Moreover, had you clicked on the chart I provided and then read the content found at the site, you'd have learned the following:
For young adults, the employment rate was lower in 2008, when the recession began, than it was in 2000 (73 vs. 77 percent). The employment rate was even lower in 2010 (65 percent), after the end of the recession, than it was in 2008. While the employment rate for young adults was higher in 2015 (71 percent) than in 2010, the 2015 rate was still lower than the rates in 2008 and 2000. Similar patterns in the employment rate were found for young adults with some college and young adults who had completed high school, as well as for older adults. For young adults who had not completed high school, the employment rate was higher in 2015 (51 percent) than it had been in 2010 (44 percent), but was not measurably different than it had been in 2008 (55 percent).
In addition to finding the above, you'd have found links to the BLS' raw data, the data to which both yours and my cited sources refer.
More people/higher population===>>>more trash created, water consumed, houses built/land cleared, more cars/more pollution = more resources used.
Not really that hard to grasp.
Yes, I figured you might reply by presenting the most manifestly pellucid approaches to quantifying the matter. (not that there's anything wrong with that) Of course, one more person results in "one more person's worth" of impact, thus 11 million people have 11 million persons' impact. Neither I nor anyone else need you to explain merely that 11M more people have more impact than 11M fewer people.
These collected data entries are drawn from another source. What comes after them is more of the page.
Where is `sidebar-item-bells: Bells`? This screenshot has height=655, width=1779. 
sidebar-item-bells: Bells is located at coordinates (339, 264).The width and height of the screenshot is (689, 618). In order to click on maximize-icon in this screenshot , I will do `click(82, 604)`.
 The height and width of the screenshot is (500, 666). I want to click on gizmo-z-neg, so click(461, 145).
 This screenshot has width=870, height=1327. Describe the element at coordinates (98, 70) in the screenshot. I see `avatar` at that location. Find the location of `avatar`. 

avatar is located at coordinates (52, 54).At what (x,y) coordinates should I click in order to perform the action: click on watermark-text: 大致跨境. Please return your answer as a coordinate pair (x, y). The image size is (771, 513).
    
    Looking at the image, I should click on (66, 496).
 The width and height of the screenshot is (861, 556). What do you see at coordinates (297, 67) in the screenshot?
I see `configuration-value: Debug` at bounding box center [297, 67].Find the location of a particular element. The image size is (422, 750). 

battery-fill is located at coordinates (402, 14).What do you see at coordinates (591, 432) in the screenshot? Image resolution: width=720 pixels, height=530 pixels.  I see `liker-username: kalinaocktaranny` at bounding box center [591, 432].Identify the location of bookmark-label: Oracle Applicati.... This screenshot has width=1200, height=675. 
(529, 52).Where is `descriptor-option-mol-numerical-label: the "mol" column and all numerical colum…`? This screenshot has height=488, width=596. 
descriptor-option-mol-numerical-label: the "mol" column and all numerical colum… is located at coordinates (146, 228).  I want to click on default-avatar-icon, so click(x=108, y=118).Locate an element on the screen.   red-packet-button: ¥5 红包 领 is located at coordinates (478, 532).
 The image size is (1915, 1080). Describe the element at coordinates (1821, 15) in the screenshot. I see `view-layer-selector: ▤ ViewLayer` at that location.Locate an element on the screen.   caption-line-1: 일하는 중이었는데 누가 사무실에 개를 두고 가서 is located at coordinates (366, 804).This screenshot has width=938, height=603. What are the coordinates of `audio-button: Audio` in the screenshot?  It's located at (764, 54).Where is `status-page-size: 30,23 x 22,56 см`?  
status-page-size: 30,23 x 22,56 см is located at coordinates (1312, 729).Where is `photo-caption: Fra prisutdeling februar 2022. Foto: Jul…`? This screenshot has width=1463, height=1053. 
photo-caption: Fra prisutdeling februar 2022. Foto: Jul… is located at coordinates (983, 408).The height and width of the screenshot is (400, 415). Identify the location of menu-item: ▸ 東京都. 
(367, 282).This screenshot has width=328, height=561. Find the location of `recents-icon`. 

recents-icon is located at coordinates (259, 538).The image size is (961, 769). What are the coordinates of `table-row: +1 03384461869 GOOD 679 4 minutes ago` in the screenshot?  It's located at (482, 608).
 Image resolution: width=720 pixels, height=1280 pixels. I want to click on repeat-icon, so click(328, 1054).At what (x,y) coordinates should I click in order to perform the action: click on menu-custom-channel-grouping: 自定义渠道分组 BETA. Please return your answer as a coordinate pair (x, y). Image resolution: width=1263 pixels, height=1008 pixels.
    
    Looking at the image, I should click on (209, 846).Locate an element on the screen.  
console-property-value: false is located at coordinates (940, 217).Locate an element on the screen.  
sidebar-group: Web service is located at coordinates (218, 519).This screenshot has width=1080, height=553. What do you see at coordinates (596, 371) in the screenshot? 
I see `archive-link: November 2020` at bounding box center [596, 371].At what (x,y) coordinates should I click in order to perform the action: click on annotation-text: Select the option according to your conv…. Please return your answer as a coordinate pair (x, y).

I entreated you offer a qualitative analysis of environmental impact of the 11M immigrants, one that shows "credibly
how and that the 11 undocumented immigrants
are material to ruining the environment." You see, in a nation of some 318M people, it's hardly clear that the incremental difference between the environmental impact of 307M people is materially less than that of 318M people, or, if you prefer, that the impact of 318M people is materially less than that of 329M people.
The question at hand and that I asked goes to what be the impact of those 11M more people, just how relevant is the difference? To illustrate, if your net worth is $318M and that of two of your neighbors is $307M and $329M, just how relevant is it the difference in your net worths? By contrast, when one is lifting weights at the gym, the difference between 307 lbs, 318 lbs and 329 lbs of weight on a barbell can make all the difference in the world for one may be able to press, say, 318 lbs and not 329 lbs, or one may be able to do just two reps at 318 lbs yet still eke out four more reps at 307 lbs. Scale matters, as any
Rhodes Scholar would know, when one considers the qualitative impact of "more" or "less" of something.